RUM vs Synthetic Monitoring
A practical guide to understanding the differences between Real User Monitoring and Synthetic Monitoring, when to use each, and how to implement both in modern web applications.
Overview
When measuring web performance, you have two fundamentally different approaches: Real User Monitoring (RUM) and Synthetic Monitoring. Neither replaces the other — they answer different questions.

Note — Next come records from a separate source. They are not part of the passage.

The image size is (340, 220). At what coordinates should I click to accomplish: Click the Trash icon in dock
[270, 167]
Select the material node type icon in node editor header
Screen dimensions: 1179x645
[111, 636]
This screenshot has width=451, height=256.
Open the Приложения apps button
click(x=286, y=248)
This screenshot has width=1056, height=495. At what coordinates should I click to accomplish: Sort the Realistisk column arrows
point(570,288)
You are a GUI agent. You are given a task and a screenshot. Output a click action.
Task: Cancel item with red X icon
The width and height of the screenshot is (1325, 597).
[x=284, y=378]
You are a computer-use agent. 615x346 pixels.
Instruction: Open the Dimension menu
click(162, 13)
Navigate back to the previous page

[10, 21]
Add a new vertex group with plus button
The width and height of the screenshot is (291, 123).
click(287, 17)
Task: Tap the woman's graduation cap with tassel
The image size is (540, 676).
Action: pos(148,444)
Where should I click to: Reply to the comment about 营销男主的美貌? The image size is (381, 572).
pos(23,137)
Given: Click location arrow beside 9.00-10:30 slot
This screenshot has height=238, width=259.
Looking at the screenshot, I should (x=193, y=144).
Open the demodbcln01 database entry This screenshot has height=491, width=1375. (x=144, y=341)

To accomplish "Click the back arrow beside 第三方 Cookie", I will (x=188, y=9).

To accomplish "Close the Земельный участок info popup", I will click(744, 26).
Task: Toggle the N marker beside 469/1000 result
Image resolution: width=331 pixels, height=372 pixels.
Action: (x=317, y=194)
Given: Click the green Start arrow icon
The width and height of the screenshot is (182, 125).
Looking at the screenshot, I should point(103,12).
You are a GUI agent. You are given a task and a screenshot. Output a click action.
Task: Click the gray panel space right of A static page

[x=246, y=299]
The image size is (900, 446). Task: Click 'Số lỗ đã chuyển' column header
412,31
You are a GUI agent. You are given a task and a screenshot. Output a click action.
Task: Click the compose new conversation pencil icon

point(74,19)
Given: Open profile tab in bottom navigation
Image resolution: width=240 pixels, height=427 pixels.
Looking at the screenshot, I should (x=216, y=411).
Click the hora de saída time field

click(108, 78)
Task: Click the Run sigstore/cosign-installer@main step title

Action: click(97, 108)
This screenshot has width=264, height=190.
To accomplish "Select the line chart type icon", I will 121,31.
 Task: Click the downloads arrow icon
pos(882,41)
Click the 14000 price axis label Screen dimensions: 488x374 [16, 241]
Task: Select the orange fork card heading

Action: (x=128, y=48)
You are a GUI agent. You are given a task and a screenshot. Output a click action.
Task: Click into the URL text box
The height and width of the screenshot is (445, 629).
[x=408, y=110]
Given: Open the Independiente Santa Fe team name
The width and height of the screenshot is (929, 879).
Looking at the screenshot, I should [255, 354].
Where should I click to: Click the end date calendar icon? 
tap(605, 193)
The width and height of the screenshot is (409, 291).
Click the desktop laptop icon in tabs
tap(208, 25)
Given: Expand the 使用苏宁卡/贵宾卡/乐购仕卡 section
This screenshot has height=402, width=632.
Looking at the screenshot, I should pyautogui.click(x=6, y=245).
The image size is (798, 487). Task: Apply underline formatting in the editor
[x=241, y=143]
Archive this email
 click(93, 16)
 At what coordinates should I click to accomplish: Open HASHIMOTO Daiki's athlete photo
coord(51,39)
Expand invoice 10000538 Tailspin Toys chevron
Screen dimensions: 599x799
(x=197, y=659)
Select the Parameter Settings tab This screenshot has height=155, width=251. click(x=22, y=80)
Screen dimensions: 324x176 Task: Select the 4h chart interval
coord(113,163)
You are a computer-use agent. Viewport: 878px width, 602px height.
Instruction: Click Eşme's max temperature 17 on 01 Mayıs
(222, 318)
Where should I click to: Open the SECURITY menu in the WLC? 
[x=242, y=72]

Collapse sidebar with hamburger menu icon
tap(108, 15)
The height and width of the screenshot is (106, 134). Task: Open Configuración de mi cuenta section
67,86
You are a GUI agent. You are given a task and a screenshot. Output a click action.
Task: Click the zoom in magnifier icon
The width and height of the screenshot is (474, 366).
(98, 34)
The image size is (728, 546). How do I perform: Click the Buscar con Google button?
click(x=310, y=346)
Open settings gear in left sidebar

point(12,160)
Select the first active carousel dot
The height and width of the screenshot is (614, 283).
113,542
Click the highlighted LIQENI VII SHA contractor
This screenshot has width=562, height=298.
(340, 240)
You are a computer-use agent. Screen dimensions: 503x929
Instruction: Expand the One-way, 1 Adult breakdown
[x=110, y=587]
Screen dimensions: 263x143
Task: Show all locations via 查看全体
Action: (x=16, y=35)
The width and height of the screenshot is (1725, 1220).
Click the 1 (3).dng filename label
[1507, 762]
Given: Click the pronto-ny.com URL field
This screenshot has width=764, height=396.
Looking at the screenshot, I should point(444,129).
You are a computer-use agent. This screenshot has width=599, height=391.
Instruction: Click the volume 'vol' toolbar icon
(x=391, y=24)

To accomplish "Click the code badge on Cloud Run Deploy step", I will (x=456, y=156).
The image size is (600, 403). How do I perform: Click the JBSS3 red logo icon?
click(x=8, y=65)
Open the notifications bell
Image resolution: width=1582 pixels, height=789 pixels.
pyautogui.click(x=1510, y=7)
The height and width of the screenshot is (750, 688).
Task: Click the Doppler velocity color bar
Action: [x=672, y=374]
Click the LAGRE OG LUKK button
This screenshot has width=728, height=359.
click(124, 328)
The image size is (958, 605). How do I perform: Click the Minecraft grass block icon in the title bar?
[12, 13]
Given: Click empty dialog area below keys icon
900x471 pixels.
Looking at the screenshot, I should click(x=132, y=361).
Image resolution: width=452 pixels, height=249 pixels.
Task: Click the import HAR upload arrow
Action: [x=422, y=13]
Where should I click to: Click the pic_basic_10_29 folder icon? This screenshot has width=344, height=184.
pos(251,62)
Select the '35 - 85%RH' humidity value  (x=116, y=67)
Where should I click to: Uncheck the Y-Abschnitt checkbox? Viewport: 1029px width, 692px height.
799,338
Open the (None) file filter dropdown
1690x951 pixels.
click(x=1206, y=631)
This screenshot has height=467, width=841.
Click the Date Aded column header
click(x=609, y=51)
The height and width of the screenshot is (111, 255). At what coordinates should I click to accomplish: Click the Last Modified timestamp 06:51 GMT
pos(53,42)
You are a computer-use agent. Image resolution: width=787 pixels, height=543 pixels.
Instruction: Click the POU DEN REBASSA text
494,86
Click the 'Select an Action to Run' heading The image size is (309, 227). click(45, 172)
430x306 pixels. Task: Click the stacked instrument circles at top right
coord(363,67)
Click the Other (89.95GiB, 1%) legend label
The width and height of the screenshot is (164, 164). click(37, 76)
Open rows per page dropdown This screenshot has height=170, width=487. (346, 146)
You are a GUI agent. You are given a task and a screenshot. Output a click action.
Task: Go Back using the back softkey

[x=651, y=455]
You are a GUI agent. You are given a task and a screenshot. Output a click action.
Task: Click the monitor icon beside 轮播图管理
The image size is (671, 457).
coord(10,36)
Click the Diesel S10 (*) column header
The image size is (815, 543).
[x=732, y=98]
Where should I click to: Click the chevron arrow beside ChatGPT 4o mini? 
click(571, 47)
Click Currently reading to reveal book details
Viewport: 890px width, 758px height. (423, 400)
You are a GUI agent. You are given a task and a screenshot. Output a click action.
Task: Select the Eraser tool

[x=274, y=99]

- RUM collects performance data from actual users as they interact with your site in production. It tells you what real people are experiencing right now.
- Synthetic Monitoring runs scripted, automated tests against your app from controlled environments on a schedule. It tells you how your app should perform under known conditions.
Think of it this way: RUM is like reading customer reviews after a restaurant opens. Synthetic monitoring is like sending a food critic on a scheduled visit every hour.
How It Works
Real User Monitoring (RUM)
RUM works by injecting a small JavaScript snippet into your app. This script hooks into browser APIs — primarily the Performance API and PerformanceObserver — to capture metrics like:
- Core Web Vitals: LCP, INP, CLS, FCP, TTFB
- Resource timing: how long each asset took to load
- Long tasks: JavaScript blocking the main thread
- Navigation timing: page load lifecycle data
This data is batched and sent to a backend endpoint (often via navigator.sendBeacon() to avoid blocking page unload), then aggregated in a dashboard.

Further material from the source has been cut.